▶ **ACTION ITEM**
Each line of the listing below that includes "computer" must be copied.

▶ **DATASET ENTRIES**
============================================================

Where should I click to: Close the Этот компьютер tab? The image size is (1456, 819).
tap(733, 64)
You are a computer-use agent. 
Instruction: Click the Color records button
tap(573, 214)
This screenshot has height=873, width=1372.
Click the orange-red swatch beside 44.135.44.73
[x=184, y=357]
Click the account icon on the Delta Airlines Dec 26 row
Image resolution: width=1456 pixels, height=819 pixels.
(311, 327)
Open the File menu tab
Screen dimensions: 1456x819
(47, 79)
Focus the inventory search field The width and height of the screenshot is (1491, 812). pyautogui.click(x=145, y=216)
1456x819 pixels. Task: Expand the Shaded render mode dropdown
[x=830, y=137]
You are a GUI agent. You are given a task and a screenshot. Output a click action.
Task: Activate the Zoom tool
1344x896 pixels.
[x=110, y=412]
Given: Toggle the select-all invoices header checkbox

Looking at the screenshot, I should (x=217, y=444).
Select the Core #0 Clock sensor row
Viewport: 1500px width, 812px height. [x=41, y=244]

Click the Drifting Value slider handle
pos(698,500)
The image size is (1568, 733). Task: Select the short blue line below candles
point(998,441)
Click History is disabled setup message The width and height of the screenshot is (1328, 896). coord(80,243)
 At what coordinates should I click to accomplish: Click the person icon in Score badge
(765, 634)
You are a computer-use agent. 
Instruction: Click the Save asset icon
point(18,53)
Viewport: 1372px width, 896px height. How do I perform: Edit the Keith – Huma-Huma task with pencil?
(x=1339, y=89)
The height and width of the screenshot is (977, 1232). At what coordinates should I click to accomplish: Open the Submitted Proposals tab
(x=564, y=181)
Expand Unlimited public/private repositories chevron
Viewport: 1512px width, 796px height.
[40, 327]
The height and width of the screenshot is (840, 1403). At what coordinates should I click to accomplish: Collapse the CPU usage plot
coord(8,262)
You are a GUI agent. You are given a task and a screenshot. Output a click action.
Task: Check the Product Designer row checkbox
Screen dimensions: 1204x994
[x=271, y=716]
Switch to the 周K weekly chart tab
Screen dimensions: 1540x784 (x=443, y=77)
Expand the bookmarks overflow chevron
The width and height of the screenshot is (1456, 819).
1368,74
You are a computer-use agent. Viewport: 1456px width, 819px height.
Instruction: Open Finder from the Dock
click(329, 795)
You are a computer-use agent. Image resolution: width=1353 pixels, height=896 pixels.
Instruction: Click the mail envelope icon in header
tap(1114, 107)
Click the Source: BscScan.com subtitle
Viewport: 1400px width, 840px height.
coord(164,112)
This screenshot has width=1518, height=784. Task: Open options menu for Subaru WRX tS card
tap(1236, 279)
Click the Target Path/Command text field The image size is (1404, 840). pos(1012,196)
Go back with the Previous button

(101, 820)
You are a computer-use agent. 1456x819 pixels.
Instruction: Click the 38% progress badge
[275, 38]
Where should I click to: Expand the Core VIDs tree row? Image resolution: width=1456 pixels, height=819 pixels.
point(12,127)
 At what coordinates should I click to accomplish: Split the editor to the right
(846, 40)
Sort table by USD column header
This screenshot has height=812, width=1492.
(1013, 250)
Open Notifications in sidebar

============================================================

▶ **EXERCISE ANSWER**
You are a computer-use agent. 
You are a computer-use agent. 
You are a computer-use agent. Viewport: 1456px width, 819px height.
You are a computer-use agent. Image resolution: width=1353 pixels, height=896 pixels.
You are a computer-use agent. 1456x819 pixels.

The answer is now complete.